No routine pre-operative or post-operative angiograms were performed. The indications for post-operative cardiac catheterisation were difficulty of intraoperative coronary transfer during arterial switch operation, signs of ischaemia in ECG (ST changes or exceptionally elevated troponin levels), arrhythmia, or prolonged intensive care with prolonged mechanical ventilator support and prolonged need for inotropic agents (milrinone, norepinephrine, or epinephrine).

The operation was conducted with a cardiopulmonary bypass through a standard aortic and bicaval cannula under mild hypothermia. Cold blood cardioplegia was utilised approximately every 20 minutes during cross-clamping. Cardioplegia was given to the aortic root before the aorta was opened. A retrograde approach via the coronary sinus was used for maintenance. The cardioplegia strategy has recently been replaced with single-dose Custodiol® HTK solution (Köhler Chemie GmbH, Germany) application. Arterial switch operation includes switching of the aorta and the pulmonary roots, coronary button transfer, obligatory ligation and transection of patent ductus arteriosus, and closure of atrial septal defect and ventricular septal defect (as indicated). Reference Gittenberger-de Groot, Koenraadt and Bartelings9 A Lecompte maneuver (translocation of the pulmonary bifurcation anterior to the neo-aorta) was performed routinely. Considering the limitations of a retrospective data analysis, there were no indicators of increased non-coronary blood return during extracorporeal circulation in the major aortopulmonary collateral artery group in the present study, which could be indicative of major aortopulmonary collateral arteries. Ultrafiltration during bypass and modified ultrafiltration after bypass were used. The chest was left open at the end of the surgery in all the patients, except for 2 patients, due to safer early paediatric cardiac intensive care unit follow-up in terms of haemodynamic stability and pulmonary dynamics. Reference Gittenberger-de Groot, Koenraadt and Bartelings9,Reference Massoudy, Baltalarli and de Leval10

The patients were transferred from the operating room to the paediatric cardiac intensive care unit while intubated and attached to a mechanical ventilator. All the patients were monitored for central venous pressure, electrocardiogram, invasive arterial blood pressure, end-tidal carbon dioxide, and cerebral near infrared spectroscopy.

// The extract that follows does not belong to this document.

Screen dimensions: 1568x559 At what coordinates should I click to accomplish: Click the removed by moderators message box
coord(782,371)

The typical inotropic support in the first post-operative hours was milrinone (0.5 μg/kg/min) and low-dose norepinephrine (0.05 μg/kg/min). Epinephrine was administered only if clinically necessary. Fentanyl and midazolam were used for analgesia and sedation, and 100 mg/kg/day of cefazolin sodium was initiated for post-surgical antibiotic prophylaxis. Antibiotic treatment was regulated according to the blood culture results and acute-phase reactants. On post-operative day 2, total parenteral nutrition and minimal enteral feeding via a nasogastric tube were started for all the patients. Reference Altin, Sengul and Yildiz2

The prolonged mechanical ventilation is defined as a mechanical ventilation duration more than 72 hours for medium prolonged mechanical ventilation and 7 days for extended prolonged mechanical ventilation. For further analysis of paediatric cardiac intensive care unit length of stay, data were dichotomised as the upper (worst) 25th percentile versus lower (best) 75th percentile. Paediatric cardiac intensive care unit length of stay in the upper 25th percentile was considered prolonged paediatric cardiac intensive care unit length of stay.

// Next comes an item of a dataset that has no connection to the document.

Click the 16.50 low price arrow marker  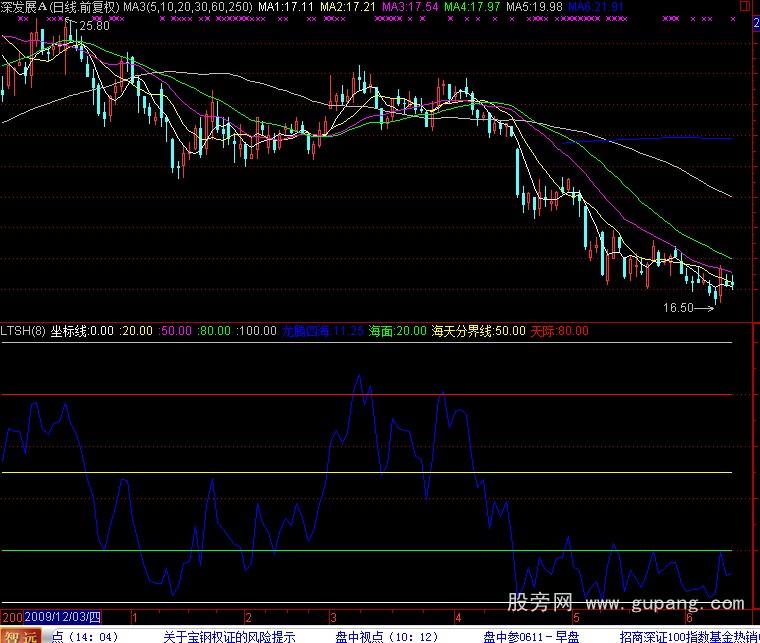click(686, 308)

The distributions of the variables were analysed in a computer environment. Descriptive values were obtained using the Statistical Package for the Social Sciences for Windows software package and were expressed as median (interquartile range) and percentage–percentile values. Pearson’s chi-square test and Mann–Whitney U test were used to compare the variables between the groups. Major aortopulmonary collateral arteries and without major aortopulmonary collateral arteries patients (16 versus 16) were matched 1:1 on post-operative characteristics using propensity score matching. The outcome variables were then compared between the two groups. A p-value of < 0.05 was considered statistically significant.

Results

Seven patients whose records could not be reached, 5 patients who were premature, and 26 patients with a diagnosis of complex transposition of the great arteries were excluded from the study. After the application of the exclusion criteria during the study period, 200 simple transposition of the great arteries cases were included in the study. Of these cases, 55% (n = 110) were male. The median operative age was 5 days (interquartile range: 3–7), the median weight was 3,100 g (interquartile range: 2,900–3,400), and the pre-operative median saturation rate was 76% (interquartile range: 70–82%). Thirty-two patients underwent balloon atrial septostomy before arterial switch operation. Additional ventricular septal defect closure was performed in 48 patients (24%). The baseline characteristics of all the patients are presented in Table 1.

Table 1. General characteristics of the patients

ASD = atrial septal defect; Cx = circumflex; LAD = left anterior descending; PDA = patent ductus arteriosus; PGE1 = prostaglandin E1; RCA = right coronary artery; VSD = ventricular septal defect.

Median (IQR) or n (%).

*p < 0.05 (significance).

Major aortopulmonary collateral arteries were detected in 16 patients (8%; 8 males, 8 females), in 4 patients before arterial switch operation and in 12 patients after arterial switch operation. Of the patients with post-operative detection of cumulative number of major aortopulmonary collateral arteries were on post-operative day 1 in 2 patients, on post-operative day 3 in 5 patients, on post-operative day 7 in 6 patients, on post-operative day 14 in 11 patients, and the last one was on post-operative 29th day. Angiography was performed in four cases and transcatheter closure in three cases, and one case showed shrinkage under medical treatment (Table 2).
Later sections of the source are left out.